[EXERCISE GOAL]:
Every line in the data below from the one containing "You are a GUI" down to the one containing "This screenshot has height=1244, width=700.", both included, must be retyped exactly; no other line is to appear.

[PROVIDED ENTRIES]:
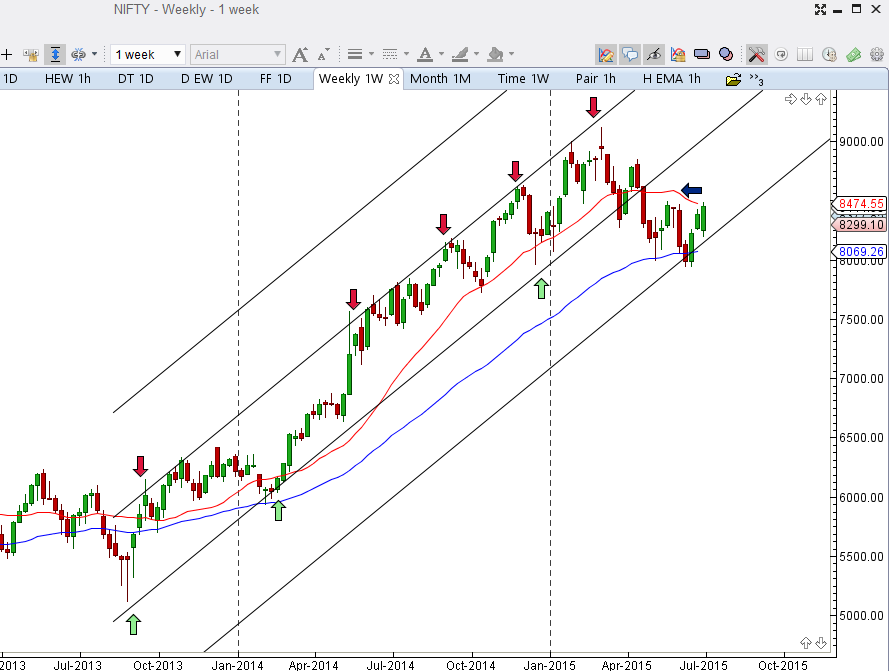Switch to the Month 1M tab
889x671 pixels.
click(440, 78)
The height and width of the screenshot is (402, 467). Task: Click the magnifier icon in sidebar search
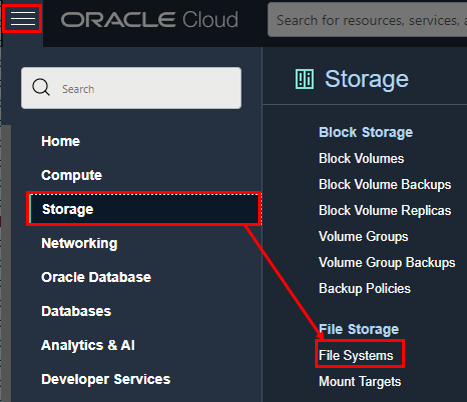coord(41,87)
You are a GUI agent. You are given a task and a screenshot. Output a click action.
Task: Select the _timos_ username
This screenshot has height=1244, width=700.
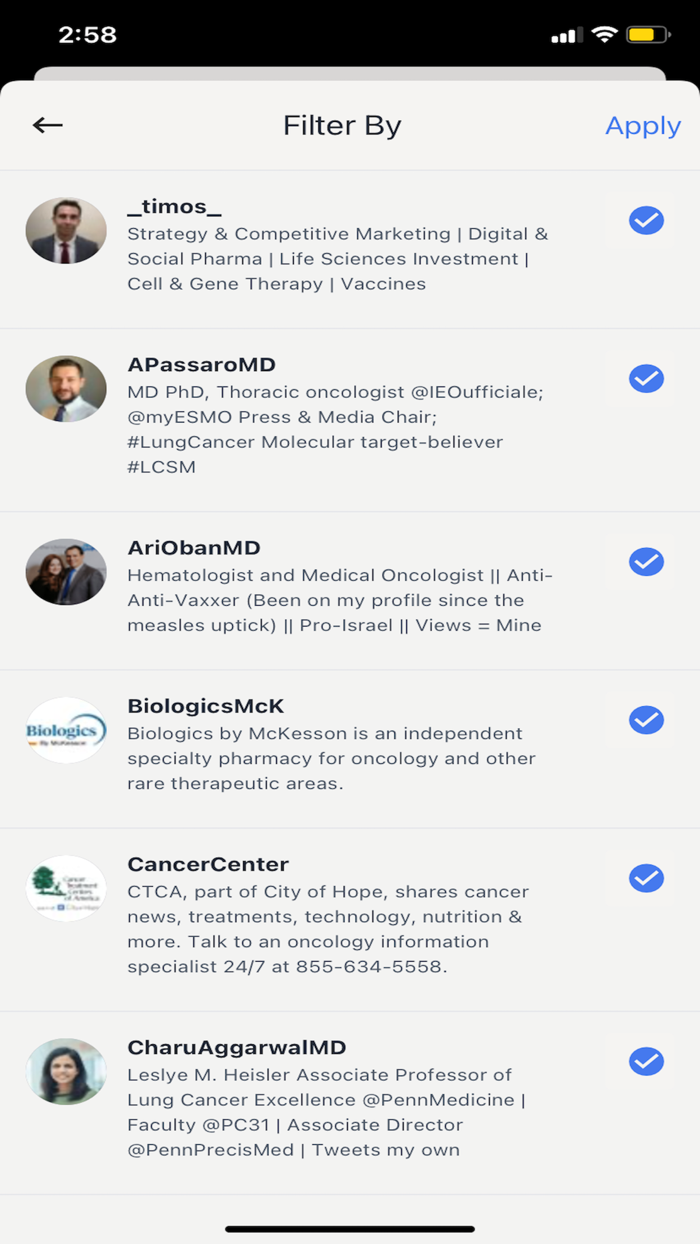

==

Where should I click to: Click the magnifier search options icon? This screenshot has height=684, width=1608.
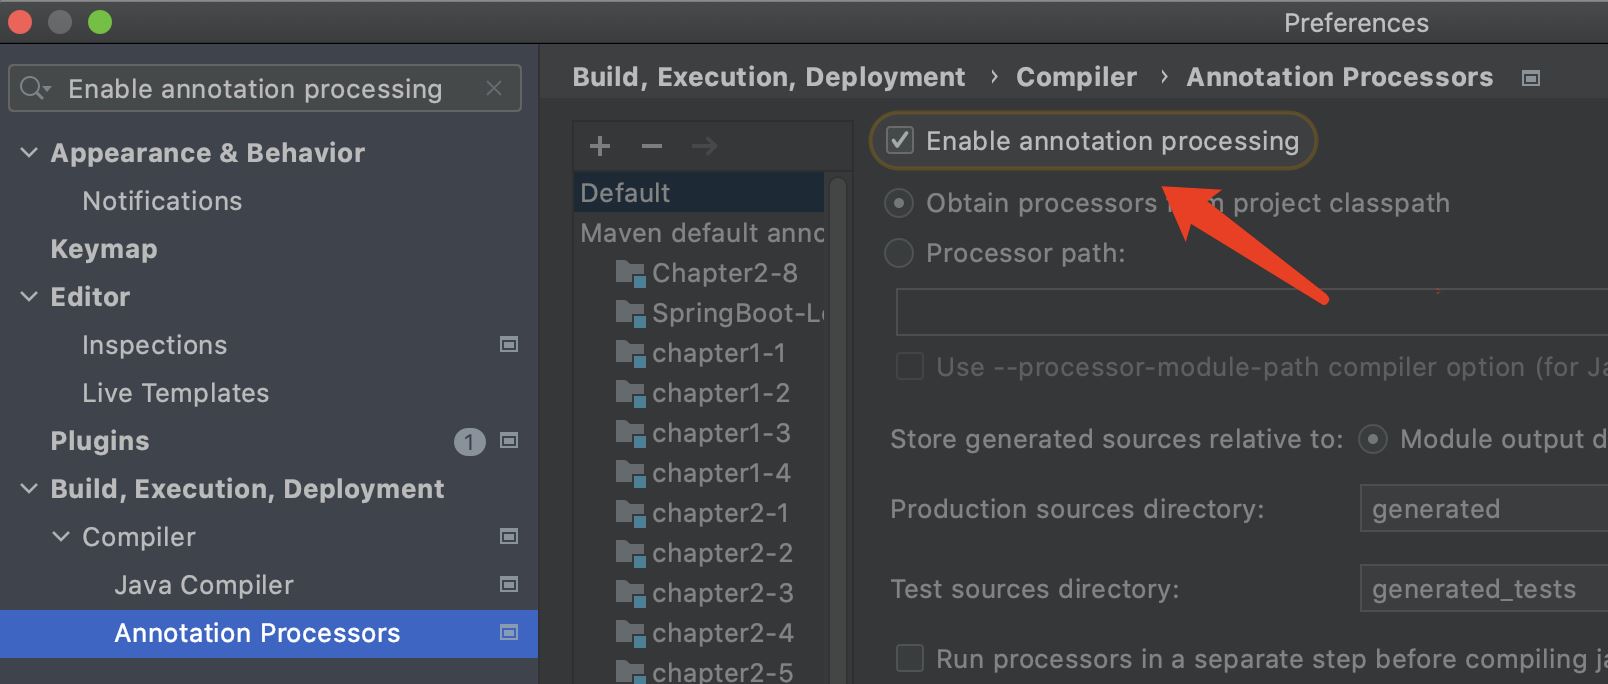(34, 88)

[OUTPUT]:
You are a GUI agent. You are given a task and a screenshot. Output a click action.
Task: Select the _timos_ username
This screenshot has height=1244, width=700.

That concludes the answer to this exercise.